→ **YOUR TASK**
Only the lines from the line containing "Task: Collapse the Change View folder" to the end of the entries, both included, belong in your answer, and each must match exactly.

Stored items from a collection

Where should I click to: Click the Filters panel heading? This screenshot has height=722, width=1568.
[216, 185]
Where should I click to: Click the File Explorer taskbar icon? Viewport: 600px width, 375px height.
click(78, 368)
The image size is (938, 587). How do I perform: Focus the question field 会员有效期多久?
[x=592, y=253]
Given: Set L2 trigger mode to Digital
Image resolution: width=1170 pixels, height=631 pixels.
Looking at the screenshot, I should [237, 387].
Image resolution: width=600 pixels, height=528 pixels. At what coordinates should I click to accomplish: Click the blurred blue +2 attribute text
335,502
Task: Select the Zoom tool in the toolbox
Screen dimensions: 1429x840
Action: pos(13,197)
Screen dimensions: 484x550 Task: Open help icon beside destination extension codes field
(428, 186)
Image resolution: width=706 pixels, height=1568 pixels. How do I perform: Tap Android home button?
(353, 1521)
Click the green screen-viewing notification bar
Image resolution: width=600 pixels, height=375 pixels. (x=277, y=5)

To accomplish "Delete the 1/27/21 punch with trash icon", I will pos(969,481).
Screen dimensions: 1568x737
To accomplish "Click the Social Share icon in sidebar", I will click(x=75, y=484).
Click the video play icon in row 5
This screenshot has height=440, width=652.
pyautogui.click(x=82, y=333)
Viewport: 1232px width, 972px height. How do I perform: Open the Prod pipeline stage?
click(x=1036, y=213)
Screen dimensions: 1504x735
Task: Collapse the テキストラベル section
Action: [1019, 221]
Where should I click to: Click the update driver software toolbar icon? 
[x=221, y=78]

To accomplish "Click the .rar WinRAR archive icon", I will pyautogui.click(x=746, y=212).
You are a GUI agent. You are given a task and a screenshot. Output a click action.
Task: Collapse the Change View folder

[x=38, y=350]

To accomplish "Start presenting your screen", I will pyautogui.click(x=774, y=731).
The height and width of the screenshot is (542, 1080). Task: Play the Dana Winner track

→ **RESPONSE FOR THIS EXERCISE**
Task: Collapse the Change View folder

[x=38, y=350]

To accomplish "Start presenting your screen", I will pyautogui.click(x=774, y=731).
The height and width of the screenshot is (542, 1080). Task: Play the Dana Winner track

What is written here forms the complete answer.